Page:
- Conference: North Central Conference
- Record: 6–2 (4–1 NCC)
- Head coach: Harry Gamage (8th season);
- Home stadium: Inman Field

= 1941 South Dakota Coyotes football team =

American college football season

The 1941 South Dakota Coyotes football team was an American football team that represented the University of South Dakota in the North Central Conference (NCC) during the 1941 college football season. In its eighth season under head coach Harry Gamage, the team compiled a 6–2 record (4–1 against NCC opponents), finished second in the conference, and outscored opponents by a total of 159 to 66.

The team played its home games at Inman Field in Vermillion, South Dakota.

Written problem 1: In the football article, what does the "(4–1 NCC)" beside the team's record mean?
The records that come next are not connected to the football article.

Exercise materials:
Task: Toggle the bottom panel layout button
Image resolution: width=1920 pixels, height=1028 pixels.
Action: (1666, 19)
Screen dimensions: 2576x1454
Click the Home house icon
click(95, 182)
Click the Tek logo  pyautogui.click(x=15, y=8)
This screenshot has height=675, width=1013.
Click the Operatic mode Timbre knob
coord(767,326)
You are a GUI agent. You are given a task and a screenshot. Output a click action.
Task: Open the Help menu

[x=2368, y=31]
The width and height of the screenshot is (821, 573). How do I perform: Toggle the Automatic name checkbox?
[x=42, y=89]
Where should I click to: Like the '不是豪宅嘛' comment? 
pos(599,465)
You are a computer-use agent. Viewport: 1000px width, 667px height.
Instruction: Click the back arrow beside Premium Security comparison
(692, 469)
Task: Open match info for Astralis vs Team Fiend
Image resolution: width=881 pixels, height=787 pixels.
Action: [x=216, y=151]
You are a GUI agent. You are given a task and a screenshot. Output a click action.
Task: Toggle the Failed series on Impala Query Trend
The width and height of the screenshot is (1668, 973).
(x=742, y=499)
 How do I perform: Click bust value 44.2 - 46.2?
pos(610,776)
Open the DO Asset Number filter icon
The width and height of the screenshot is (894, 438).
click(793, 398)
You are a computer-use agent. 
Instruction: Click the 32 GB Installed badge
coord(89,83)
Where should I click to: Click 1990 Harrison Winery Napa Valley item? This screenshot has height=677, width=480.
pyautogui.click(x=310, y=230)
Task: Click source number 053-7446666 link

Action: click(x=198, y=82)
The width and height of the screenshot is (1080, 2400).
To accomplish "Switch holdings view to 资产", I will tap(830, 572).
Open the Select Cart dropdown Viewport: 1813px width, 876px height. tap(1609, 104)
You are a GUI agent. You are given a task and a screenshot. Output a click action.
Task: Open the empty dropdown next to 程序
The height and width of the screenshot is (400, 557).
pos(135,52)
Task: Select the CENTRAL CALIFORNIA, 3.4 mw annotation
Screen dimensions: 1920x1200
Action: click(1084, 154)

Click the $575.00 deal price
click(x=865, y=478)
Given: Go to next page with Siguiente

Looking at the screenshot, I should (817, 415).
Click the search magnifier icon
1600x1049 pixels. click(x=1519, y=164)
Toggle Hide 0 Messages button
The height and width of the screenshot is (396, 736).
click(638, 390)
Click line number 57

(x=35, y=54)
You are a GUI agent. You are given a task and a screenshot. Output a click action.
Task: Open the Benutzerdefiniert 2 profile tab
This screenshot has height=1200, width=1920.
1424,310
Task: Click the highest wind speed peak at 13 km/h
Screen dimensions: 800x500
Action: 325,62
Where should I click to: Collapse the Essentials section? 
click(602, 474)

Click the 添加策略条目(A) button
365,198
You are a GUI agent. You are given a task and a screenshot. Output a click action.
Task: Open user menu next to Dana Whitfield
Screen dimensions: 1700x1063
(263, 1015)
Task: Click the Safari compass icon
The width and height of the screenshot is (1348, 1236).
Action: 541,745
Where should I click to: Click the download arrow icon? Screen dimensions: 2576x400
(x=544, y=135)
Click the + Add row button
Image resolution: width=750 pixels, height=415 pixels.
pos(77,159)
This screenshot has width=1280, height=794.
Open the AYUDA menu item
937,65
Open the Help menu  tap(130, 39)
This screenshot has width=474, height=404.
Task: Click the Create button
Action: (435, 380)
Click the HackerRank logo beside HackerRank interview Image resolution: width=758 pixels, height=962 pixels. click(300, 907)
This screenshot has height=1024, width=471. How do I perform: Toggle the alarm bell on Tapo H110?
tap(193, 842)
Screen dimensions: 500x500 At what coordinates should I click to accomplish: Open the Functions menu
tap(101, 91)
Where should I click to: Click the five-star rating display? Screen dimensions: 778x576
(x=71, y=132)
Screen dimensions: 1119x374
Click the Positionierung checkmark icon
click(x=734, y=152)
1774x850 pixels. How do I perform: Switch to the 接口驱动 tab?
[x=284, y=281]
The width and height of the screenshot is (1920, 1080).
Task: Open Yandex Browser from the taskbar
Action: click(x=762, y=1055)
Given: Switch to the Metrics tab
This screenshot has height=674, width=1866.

Written problem 2: Rewrite the records as a JSON list of strings, one string per line, with blank lines left out. Start at the line containing "How do I perform: Click" and end at the line containing "will tap(830, 572).".

Worked solution 1: It is the team's record against North Central Conference opponents: four wins and one loss. Those games are part of the team's overall 6–2 season.

Worked solution 2:
[
  " How do I perform: Click bust value 44.2 - 46.2?",
  "pos(610,776)",
  "Open the DO Asset Number filter icon",
  "The width and height of the screenshot is (894, 438).",
  "click(793, 398)",
  "You are a computer-use agent. ",
  "Instruction: Click the 32 GB Installed badge",
  "coord(89,83)",
  "Where should I click to: Click 1990 Harrison Winery Napa Valley item? This screenshot has height=677, width=480.",
  "pyautogui.click(x=310, y=230)",
  "Task: Click source number 053-7446666 link",
  "Action: click(x=198, y=82)",
  "The width and height of the screenshot is (1080, 2400).",
  "To accomplish \"Switch holdings view to 资产\", I will tap(830, 572)."
]